A review of the evidence in his case supports his innocence and the violation of due process. Not a single witness provided testimony in court to support the theory that ‘Alonso’ was anything other than a member of the ELN. Verified reports and radio communications of the day in question, the positive identification of ‘Alonso’ as a terrorist by victims, co-conspirators and community members, as well as the weapons found in his possession, all supported the soldiers’ accounts.

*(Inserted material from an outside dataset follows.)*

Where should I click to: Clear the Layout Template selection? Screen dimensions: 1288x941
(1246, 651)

“There is no doubt that this was a legal action on the part of the national army,” concluded Isaias Rodriguez, co-counsel in Capt. Duran’s trial, in a telephonic interview last week.
But Captain Duran’s case was not tried in a military tribunal. In a 2011 column, former vice-minister of Justice, Rafael Nieto Loaiza, explained: “When an operation results in injuries or deaths, criminal investigations are immediately conducted by prosecutors and judges within the ordinary justice system, who have no knowledge of military theory or practice, no idea of how to plan, coordinate, or execute a combat operation, and who – not infrequently – are enemies of the Armed Forces. Sometimes those killed in combat turn into ‘false positives.’ ”
Though a number of the original 27 soldiers involved in the “military false positive” scandal in 2008 have been absolved, the judicial false positives
against the military have generated the distorted image of the Colombian Army as a systematic abuser of human rights – a narrative fostered by FARC propaganda and echoed blindly by certain U.S. officials.
During a meeting in Washington between Secretary of State John Kerry and Colombian President Juan Manuel Santos in February, for example, Kerry called for significant penalties for war crimes. But while he didn’t refer to the massacres, mass-kidnappings, torture and maiming of Colombia’s civilians and soldiers by FARC terrorists, he did specifically mention the so-called “false positives.”
Similarly, Jose Miguel Vivanco of Human Rights Watch Americas often criticizes the impunity that the Santos-FARC negotiations might provide soldiers, while ignoring that those responsible for child-soldiering, sexual slavery, and other heinous war crimes will not serve a day in jail and will be rewarded with Congressional seats.
But U.S. officials whose opinions are based on experience with the Colombian Armed Forces – not on propaganda-based news clips — provide a more accurate view:
“…This is the story the FARC doesn’t want the world to know: that Colombia is fortunate to have a professional military that is committed to protecting human rights and supporting a just and equal peace,” wrote U.S. General John Kelly, former Commander of the U.S. Southern Command, in a Miami Herald Op-Ed piece on May 3, 2015.
As for Captain Duran, his case is currently before the Supreme Court’s Civil Section. In less than a month, Magistrate Margarita Cabello Blanco will be providing an opinion regarding whether his fundamental right to due process was violated. If the decision is based on political convenience, Captain Duran does not stand a chance: It is not in the interest of the Court to unmask corruption in the system. But should the Court, as it must, consider legal arguments, Captain Duran will finally be a free man.
*Lia Fowler is an American journalist and former FBI Special Agent.